Task to complete:
Transcribe every record exactly as it appears.

(Given entries Opens)

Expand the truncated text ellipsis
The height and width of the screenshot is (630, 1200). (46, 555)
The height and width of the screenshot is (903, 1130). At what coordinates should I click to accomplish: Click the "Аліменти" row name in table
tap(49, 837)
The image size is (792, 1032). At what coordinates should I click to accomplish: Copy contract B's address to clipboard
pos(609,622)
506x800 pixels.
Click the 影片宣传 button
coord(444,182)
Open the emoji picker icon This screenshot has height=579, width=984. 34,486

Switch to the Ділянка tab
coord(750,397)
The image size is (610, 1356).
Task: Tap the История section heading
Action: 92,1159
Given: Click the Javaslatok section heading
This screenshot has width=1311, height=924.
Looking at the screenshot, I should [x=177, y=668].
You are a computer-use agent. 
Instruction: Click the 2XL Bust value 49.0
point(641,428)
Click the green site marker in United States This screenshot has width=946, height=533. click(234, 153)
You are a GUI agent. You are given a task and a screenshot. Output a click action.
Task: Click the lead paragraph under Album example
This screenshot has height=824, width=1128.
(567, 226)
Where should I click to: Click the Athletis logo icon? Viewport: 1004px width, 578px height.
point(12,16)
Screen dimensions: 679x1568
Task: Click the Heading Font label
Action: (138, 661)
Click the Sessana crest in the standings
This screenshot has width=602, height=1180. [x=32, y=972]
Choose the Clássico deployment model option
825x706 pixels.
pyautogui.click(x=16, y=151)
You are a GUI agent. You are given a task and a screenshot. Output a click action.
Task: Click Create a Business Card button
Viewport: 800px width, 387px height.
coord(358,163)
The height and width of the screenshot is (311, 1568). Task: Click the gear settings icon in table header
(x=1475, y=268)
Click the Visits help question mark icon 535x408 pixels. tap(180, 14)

(Given entries Closes)

Output of the task:
Expand the truncated text ellipsis
The height and width of the screenshot is (630, 1200). (46, 555)
The height and width of the screenshot is (903, 1130). At what coordinates should I click to accomplish: Click the "Аліменти" row name in table
tap(49, 837)
The image size is (792, 1032). At what coordinates should I click to accomplish: Copy contract B's address to clipboard
pos(609,622)
506x800 pixels.
Click the 影片宣传 button
coord(444,182)
Open the emoji picker icon This screenshot has height=579, width=984. 34,486

Switch to the Ділянка tab
coord(750,397)
The image size is (610, 1356).
Task: Tap the История section heading
Action: 92,1159
Given: Click the Javaslatok section heading
This screenshot has width=1311, height=924.
Looking at the screenshot, I should [x=177, y=668].
You are a computer-use agent. 
Instruction: Click the 2XL Bust value 49.0
point(641,428)
Click the green site marker in United States This screenshot has width=946, height=533. click(234, 153)
You are a GUI agent. You are given a task and a screenshot. Output a click action.
Task: Click the lead paragraph under Album example
This screenshot has height=824, width=1128.
(567, 226)
Where should I click to: Click the Athletis logo icon? Viewport: 1004px width, 578px height.
point(12,16)
Screen dimensions: 679x1568
Task: Click the Heading Font label
Action: (138, 661)
Click the Sessana crest in the standings
This screenshot has width=602, height=1180. [x=32, y=972]
Choose the Clássico deployment model option
825x706 pixels.
pyautogui.click(x=16, y=151)
You are a GUI agent. You are given a task and a screenshot. Output a click action.
Task: Click Create a Business Card button
Viewport: 800px width, 387px height.
coord(358,163)
The height and width of the screenshot is (311, 1568). Task: Click the gear settings icon in table header
(x=1475, y=268)
Click the Visits help question mark icon 535x408 pixels. tap(180, 14)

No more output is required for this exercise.